My daughter was the texture in my life. Our relationship was a rocky one: gravelly and spongy, sticky and slippery, blistering and subdued, grating and yet grooving. She could make me bristle with rage; she could make me sparkle, percolating with pride. She dented me. And she melted my heart to oozy mush when she smiled at me, her eyelids iridescent with smoky pearl shadow.
When my daughter died my grief was heavy frozen concrete. For a long while, I gathered up feathery flea-bits of memories from the dark depths of sorrow. There was no sense to be found. Only things. The stuff she left behind. Jagged shards, shiny trinkets, and fuzzy stuffed things. What they looked like, what they felt like, and how they made me feel. It’s the texture of life that still keeps me engaged. Believing there’s peace and beauty yet to be discovered, I watch the sky for the next super moon, to witness its light kissing the world below.

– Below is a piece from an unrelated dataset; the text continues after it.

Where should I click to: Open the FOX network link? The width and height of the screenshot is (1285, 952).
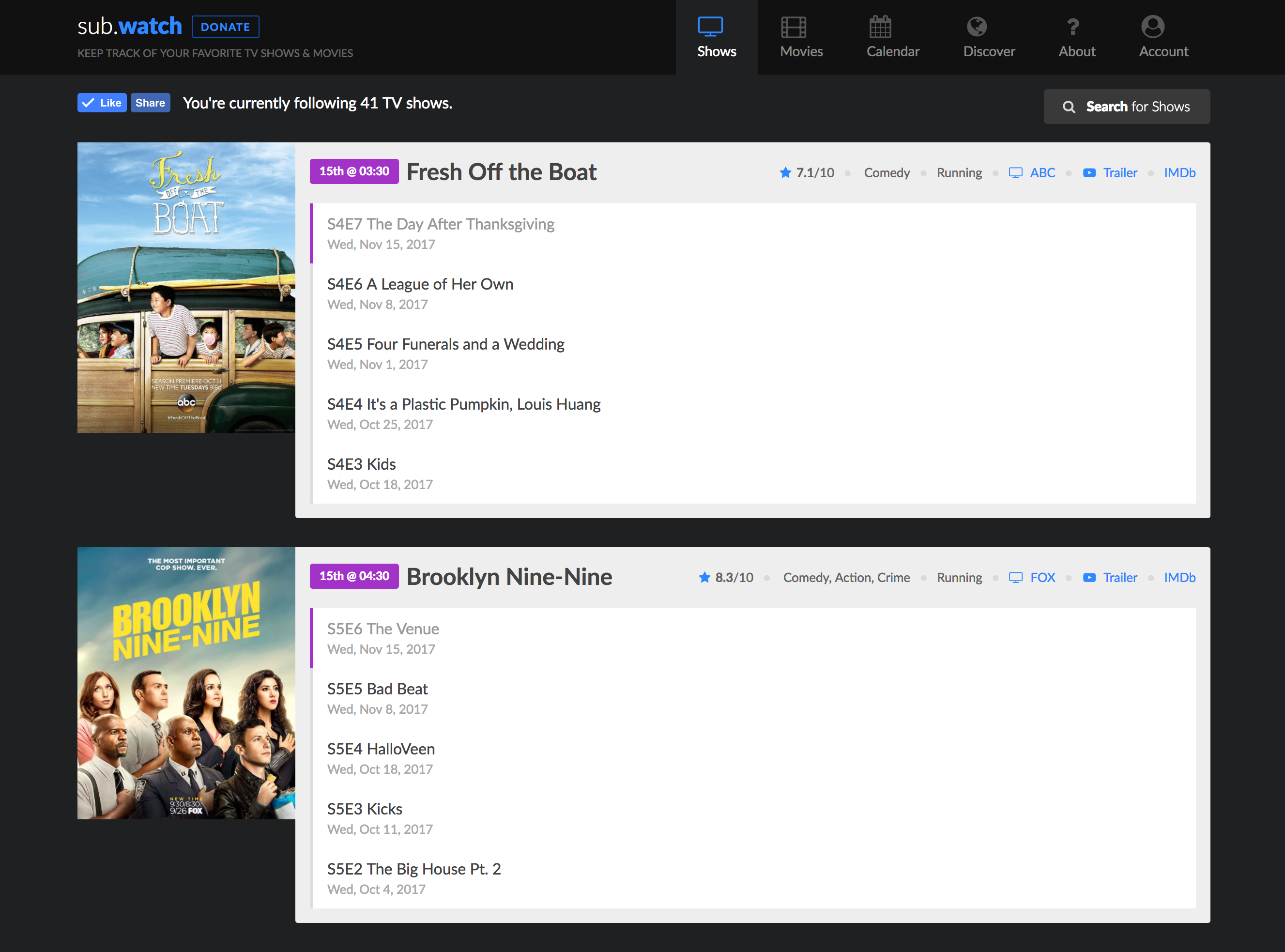tap(1042, 577)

When I first started concocting these landscapes, I photographed and rearranged only natural elements. Clouds, sand, rock, moon, trees, water…. But soon I began adding photos of not-so-natural things with intriguing textures that reflected the light in appealing ways. The sky in this scene is taken from the inside of a glass goblet I received as a wedding gift almost half a century ago. The glass reminded me of falling rain or tears, and looking through to the bottom where the stem of the glass is attached, I found an eclipsed sun. Over the sky I added a layer of wavy reflections of young trees from around my pond, turning them upside down to upright them, making them grow anew from a metal lattice grill. The grill panel was photographed years ago when I visited the Old Melbourne Jail, one of Australia’s oldest surviving structures. I wanted to capture something from the original building. How many prisoners had noticed that same grillwork on the wall near the hanging place, I wondered?
At the very bottom of the scene there is a shallow stretch of Cayuga Lake shoreline from a point in Ithaca’s Stewart Park where, decades ago, swans used to swim. The swans are history now. Everything here is history or has a history. Marrying these images together into a fabricated world is, for me, like holding the past, like bringing it back to life. If I were to give names to all my Altered Horizons, I would call this one ‘Resurrected’ since so many of the elements I’ve toyed with here were dragged up from the depths of my closets and files and memories— and given new life.
When my life was upended by loss, I had to redefine myself and re-find my footing in the world. For a long time it took every bit of my energy just to keep myself right-side up. But, although my equilibrium was shattered, I discovered a strange fascination in playing with the up-rightness and stability of everything else around me. In my head, I flipped my surroundings upside down, inside out and helter-skelter, imagining new microenvironments. In a desperate attempt to rebuild stability and balance in my own life, I found myself concocting uncanny otherworldly landscapes.
A landscape, in its bare bones, consists of a sky that may or may not include a sun or a moon, and a ground that may be land or a body of water. The horizon line is the place where the sky meets the earth or touches the sea. It’s the horizon that intrigues me most because that’s the place in-between, where change happens, where all sorts of things are possible. The horizon is the farthest the eye can see. It is the limit or range of one’s experience, knowledge, or interest. The horizon also refers to the foreseeable future. Which is something I doggedly try to control these days.
Digital photography and Photoshop make it easy to indulge in this crazed fabricating of other worlds. It’s all based on reality as I photograph mostly natural elements with intriguing textures. Dropping the photos into Photoshop, I turn trees on their sides to become foregrounds. Oceans become skies. The sun is inverted into a black hole. A rock turns into the moon and an avocado becomes the sun. The tools in Photoshop allow me to invert foregrounds and backgrounds, and invent artificial horizons for these contrived landscapes.
Towards the end of designing each new scene, I build a frame around it. This part of the process is so satisfying. Therapeutic even. It’s like building a nest and carefully wrapping the whole thing up to contain it. To keep it cozy. And secure.
I call these Altered Horizons. Because everything in my life has been altered, changed to some different reality. Not by choice. But in these landscapes I can choose and control—A Someplace. A No-Place—Maybe you would say this is a fool’s-eye view of the world.